SEM images usually show two-dimensional representations of particles having a three-dimensional shape. Of course, geometric information is lost by such a projection. This is often tacitly ignored, e.g. circular particles are assumed to be spherical, quadratic particles are assumed to be cubic, etc. In fact, a circular particle may also be disc-like because particles are usually settling on their largest face during sample preparation for SEM. This will lead to images where most discs are sitting on their circular face instead of their edge. This is a fundamental problem which can only be addressed by recording SEM data taken from different angles.

The segmentation training dataset consisted of 30 SE and 12 STEM images, respectively. We also used 32 SE images published by Ruehle et al.21 Validation datasets contained 16 SE images and 3 STEM images, respectively. These images had typical sizes of 2000 × 1600 pixels. The particles in both image types were typically separated by 1 to 3 pixels, i.e. the particle density was high (as common in scanning electron microscopy).

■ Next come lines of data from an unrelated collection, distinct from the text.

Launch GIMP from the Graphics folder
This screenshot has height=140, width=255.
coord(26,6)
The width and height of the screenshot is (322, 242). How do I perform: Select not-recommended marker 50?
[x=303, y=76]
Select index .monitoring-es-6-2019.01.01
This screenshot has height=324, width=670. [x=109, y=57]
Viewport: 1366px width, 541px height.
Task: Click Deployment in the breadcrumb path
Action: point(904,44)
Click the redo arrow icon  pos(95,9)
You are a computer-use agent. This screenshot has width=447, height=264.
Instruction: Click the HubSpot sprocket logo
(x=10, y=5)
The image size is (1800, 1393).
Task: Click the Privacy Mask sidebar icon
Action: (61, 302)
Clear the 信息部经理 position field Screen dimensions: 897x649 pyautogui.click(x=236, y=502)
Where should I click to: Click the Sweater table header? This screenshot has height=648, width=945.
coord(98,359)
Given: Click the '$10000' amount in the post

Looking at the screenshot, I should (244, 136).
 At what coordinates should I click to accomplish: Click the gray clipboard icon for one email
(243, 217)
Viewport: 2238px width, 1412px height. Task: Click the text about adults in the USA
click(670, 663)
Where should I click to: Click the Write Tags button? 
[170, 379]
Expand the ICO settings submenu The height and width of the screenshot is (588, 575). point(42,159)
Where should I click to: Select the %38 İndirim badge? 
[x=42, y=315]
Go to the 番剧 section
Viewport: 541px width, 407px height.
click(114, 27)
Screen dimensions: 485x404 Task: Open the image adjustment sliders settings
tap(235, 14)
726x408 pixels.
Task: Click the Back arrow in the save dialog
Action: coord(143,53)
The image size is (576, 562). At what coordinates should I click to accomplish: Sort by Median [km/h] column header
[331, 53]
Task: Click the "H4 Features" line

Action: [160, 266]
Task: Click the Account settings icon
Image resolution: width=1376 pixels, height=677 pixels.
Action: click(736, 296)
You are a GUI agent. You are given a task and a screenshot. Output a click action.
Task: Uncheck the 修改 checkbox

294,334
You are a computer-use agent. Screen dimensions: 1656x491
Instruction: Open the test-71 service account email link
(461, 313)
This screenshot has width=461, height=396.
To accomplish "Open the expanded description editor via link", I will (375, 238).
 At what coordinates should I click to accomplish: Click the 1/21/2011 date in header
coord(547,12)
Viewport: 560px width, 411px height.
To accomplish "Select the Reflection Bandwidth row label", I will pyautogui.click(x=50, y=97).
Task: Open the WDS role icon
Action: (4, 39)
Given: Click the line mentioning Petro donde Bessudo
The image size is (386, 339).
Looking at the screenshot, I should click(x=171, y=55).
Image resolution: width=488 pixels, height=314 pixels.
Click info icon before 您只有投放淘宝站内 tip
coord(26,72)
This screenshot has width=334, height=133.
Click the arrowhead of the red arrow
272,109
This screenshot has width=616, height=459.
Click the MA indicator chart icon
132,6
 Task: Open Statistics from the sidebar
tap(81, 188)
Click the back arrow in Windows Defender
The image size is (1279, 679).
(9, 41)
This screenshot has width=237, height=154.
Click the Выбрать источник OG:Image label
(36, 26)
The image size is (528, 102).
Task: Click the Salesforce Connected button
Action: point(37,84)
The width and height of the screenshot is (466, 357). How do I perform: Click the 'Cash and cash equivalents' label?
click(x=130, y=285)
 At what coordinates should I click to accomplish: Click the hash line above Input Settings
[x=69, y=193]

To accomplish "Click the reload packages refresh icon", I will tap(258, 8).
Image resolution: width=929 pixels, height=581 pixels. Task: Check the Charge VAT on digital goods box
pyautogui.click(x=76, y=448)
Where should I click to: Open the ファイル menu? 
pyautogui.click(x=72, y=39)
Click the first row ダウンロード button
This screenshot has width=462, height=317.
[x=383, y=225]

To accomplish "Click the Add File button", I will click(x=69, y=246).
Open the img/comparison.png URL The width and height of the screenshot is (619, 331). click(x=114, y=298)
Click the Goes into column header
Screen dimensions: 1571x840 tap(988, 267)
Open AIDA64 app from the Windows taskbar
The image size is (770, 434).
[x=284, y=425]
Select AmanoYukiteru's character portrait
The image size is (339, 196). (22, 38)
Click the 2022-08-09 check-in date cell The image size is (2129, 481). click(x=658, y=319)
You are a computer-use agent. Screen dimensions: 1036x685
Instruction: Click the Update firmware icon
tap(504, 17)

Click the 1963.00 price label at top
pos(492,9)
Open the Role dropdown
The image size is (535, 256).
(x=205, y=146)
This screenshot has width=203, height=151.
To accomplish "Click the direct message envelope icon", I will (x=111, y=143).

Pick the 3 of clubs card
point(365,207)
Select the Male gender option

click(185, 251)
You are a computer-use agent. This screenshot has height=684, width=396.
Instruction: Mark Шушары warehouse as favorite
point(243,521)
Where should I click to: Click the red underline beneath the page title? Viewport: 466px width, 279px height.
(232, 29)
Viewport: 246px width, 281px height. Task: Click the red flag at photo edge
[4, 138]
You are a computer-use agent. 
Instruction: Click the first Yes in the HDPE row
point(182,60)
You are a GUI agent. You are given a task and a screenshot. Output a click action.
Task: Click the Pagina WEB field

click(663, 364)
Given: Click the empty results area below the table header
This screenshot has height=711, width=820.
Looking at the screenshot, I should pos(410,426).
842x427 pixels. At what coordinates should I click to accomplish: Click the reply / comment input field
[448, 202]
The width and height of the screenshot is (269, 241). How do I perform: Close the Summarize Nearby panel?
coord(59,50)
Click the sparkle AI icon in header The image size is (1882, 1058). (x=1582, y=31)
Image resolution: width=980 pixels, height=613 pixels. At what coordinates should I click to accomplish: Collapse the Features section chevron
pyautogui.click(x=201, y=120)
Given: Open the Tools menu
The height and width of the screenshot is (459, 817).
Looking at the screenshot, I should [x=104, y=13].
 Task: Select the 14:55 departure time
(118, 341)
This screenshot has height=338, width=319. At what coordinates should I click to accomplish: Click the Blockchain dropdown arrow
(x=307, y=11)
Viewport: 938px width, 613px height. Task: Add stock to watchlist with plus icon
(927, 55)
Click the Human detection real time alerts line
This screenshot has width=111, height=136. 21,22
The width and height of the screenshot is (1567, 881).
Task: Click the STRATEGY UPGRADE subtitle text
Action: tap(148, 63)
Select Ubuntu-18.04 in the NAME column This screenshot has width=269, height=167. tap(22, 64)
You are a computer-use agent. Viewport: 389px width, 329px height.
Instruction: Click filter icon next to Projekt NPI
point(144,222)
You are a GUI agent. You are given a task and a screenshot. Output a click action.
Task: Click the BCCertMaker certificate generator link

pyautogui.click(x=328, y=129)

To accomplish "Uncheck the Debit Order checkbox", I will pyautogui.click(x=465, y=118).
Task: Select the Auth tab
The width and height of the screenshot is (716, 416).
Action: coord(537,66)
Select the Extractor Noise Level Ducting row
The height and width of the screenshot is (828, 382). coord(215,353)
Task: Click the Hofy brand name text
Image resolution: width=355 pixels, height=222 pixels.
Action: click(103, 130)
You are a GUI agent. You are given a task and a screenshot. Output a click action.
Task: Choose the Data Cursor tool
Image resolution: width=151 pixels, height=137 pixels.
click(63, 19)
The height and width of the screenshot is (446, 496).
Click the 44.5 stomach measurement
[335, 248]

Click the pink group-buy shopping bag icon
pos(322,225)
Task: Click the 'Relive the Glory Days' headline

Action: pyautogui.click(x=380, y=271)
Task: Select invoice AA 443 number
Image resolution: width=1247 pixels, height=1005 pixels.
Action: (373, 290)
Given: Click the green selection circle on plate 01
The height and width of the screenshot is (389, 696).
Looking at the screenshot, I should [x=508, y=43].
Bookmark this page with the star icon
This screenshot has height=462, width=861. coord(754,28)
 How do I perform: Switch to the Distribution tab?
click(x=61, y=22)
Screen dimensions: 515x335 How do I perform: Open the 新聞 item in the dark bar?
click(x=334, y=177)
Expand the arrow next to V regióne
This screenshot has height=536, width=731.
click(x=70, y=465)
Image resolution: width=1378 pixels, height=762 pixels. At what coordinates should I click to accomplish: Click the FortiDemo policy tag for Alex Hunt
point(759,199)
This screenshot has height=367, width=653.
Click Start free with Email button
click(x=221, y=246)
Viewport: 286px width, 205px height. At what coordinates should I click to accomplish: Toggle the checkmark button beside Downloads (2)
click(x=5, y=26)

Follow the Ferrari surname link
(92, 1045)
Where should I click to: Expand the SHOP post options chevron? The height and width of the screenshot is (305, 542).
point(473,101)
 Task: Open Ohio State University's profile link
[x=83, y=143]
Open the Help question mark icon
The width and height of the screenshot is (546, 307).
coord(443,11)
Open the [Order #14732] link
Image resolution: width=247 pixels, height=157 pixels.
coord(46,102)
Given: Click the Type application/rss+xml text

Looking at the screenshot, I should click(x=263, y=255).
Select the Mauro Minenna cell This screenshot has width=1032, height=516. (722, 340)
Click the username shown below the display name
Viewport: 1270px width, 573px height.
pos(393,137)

Because the input of UNet++ was fixed to 512 × 512 pixels, we randomly cut out patches of the training images. For data augmentation, we artificially altered each image by random rotation, flipping, intensity variation, shearing, and zooming (up to 15% each) before cutting out image patches. The number of patches per image depended on the image size. Bigger images resulted in more patches. Approximately 450 patches were cut out of the 30 SE images. Approximately 180 patches were cut out of the 12 STEM images. The random extraction of patches from each image was performed in each epoch. An epoch was finished after each patch of each image was processed once by the CNN. Fig. 1 illustrates this step.

Fig. 1 Representative SEM image from the training dataset for segmentation containing ZnO nanorods (2048 × 1886 pixels; SE mode). Orange boxes show typical cut-out patches used for training.